Now, Ed Sanders has published a new beautiful work titled A Life of Olson, published by Spuyten Duyvil (Spuyten Duyvil.net) which triples, first as a biography of the poet, critic and teacher, Charles Olson, second as a cultural and political history of the U.S. in the twentieth century, and third as an autobiography of Sanders himself.

The author tells these intertwined stories using text, calligraphy, lines, and colorful images which he calls “glyphs” and that might be defined as modern day hierographics.

A Life of Olson is a feast for the eyes, food for the mind, and balm for the soul.

For those who aren’t familiar with Olson and his work, suffice it to say that he was a professor and the chancellor at Black Mountain College, an experimental school in North Carolina, the author of a pioneering work about Herman Melville and Moby Dick titled Call Me Ishmael (1947), and also a postmodern poet with an uncommon vision who helped to alter the shape of poetry in books such as The Maximus Poems in which he explores American history.

Olson was a poet’s poet who touched the lives and the work of dozens of other poets.

If you don’t know Olson’s life and work, don’t berate yourself. A poet’s poet who touched the lives and the work of dozens of other poets, including Robert Creeley, he was never popular in the ways that Kerouac and Ginsberg were wildly popular on and off college campuses.

Sanders’ book is a first-rate introduction to Olson’s work. It shows how his poetry is complex and yet disarmingly simple.

Sanders presents basic biographical information about Olson and places him in the context of his times. In many ways, the book is a love letter to the author of The Maximus Poems. Sanders often refers to him affectionately as “O.”

Page from A Life of Olson.

The book includes some of Sanders’ correspondence with Olson which Sanders originally published un his magazine, Fuck You. A Life of Olson has literary value as a record of a friendship that cut across generational lines.

Like Olson, Sanders has carved out his own individual path as a lyricist, a performer and as a political poet. A Life of Olson begins with his birth in Worcester, Massachusetts. in 1910, before the advent of modernism and the publication of the big breakthrough poems by T. S. Eliot, Ezra Pound, and William Carlos Williams. The book ends with Olson’s death in New York in 1970, when Ginsberg’s Howl rocked a generation and helped to swell the counterculture..

A Life of Olson includes information about Olson’s marriage to Betty Kaiser, his erotic desires, along with his intellectual and philosophical passions. Sanders traces Olson’s journeys across the U.S., his early work for the American Civil Liberties Union; his role at the Office of War Information during World War II; and his days as a New Dealer and ardent supporter of President Franklin D. Roosevelt.

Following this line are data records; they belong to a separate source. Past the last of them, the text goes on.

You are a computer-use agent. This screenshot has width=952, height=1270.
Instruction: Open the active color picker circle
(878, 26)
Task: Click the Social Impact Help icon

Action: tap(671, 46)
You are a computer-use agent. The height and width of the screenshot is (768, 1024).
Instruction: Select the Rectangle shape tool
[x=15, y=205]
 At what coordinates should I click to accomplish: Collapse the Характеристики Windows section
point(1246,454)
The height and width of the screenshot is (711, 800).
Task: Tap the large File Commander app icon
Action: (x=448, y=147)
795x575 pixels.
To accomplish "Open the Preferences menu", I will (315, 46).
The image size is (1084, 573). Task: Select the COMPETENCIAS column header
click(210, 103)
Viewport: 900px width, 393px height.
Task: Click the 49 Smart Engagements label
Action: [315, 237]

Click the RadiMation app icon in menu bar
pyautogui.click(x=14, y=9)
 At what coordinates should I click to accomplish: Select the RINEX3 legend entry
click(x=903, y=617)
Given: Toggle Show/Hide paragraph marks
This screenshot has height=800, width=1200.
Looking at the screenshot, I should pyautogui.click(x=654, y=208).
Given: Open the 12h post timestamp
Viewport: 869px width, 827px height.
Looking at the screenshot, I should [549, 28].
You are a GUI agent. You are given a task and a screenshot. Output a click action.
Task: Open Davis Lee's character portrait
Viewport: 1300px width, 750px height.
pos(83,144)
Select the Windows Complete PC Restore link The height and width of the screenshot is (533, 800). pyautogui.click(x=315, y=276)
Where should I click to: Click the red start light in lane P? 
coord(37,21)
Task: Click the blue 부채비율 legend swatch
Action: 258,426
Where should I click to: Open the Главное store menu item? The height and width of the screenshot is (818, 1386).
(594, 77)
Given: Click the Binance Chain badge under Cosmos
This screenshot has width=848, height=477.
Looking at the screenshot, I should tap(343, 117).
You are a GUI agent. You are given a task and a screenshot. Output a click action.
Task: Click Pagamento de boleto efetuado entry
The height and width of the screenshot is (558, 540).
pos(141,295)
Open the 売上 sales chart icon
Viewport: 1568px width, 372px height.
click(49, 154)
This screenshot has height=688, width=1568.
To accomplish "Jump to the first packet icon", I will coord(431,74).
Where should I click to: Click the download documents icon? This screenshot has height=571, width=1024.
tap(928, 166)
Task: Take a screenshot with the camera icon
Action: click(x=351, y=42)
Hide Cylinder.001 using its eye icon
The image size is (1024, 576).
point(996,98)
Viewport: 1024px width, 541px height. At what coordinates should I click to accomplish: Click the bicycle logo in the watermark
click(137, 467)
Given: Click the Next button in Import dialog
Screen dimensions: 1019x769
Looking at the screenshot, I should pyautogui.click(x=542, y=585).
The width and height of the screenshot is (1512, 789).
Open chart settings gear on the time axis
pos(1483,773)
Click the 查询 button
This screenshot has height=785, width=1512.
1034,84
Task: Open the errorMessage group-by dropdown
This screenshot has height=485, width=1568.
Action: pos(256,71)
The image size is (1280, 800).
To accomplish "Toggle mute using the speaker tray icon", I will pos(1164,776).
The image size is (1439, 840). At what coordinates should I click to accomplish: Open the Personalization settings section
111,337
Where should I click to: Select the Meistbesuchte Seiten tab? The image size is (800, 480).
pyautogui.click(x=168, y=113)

Sanders weaves together the arc of Olson’s life with the trajectory of American history.

Sanders skillfully weaves together the arc of Olson’s life with the trajectory of American history: the anti-Communism and McCarthyism of the 1950s; the rise of the drug culture of the Sixties; and the movement against the War in Vietnam. There are insights into Olson’s readings and his participation at poetry festivals. Sanders offers an unconventional way to tell stories that bridge the personal and the political.

The book also contains memorable quotations from Olson’s work, including this one: “An American/ is a complex of occasions, themselves a geometry/of spatial nature:/I have this sense,/ that I am one with my skin.” Sanders says he was “blown away” when he first read Olson’s major opus, The Maximus Poems. One can understand why, though it also helps to hear Sanders say that it showed him “that a poet can safely and without duplicity make myth.”

Sanders had made myths of his own. More than half-a-century after he co-founded The Fugs, he’s still a mythmaker. His new book mythologizes Olson and also resurrects a lost era that fueled a twentieth-century American version of bohemia and the Sixties counterculture.

On the subject of his own death, Olson wrote “I’m going to hate to leave this earthly paradise.” One knows what he meant. One knows how he felt. Sanders is to be praised for bringing to life a strange and wonderful rebel who showed that it’s possible to go against the grain and to achieve greatness.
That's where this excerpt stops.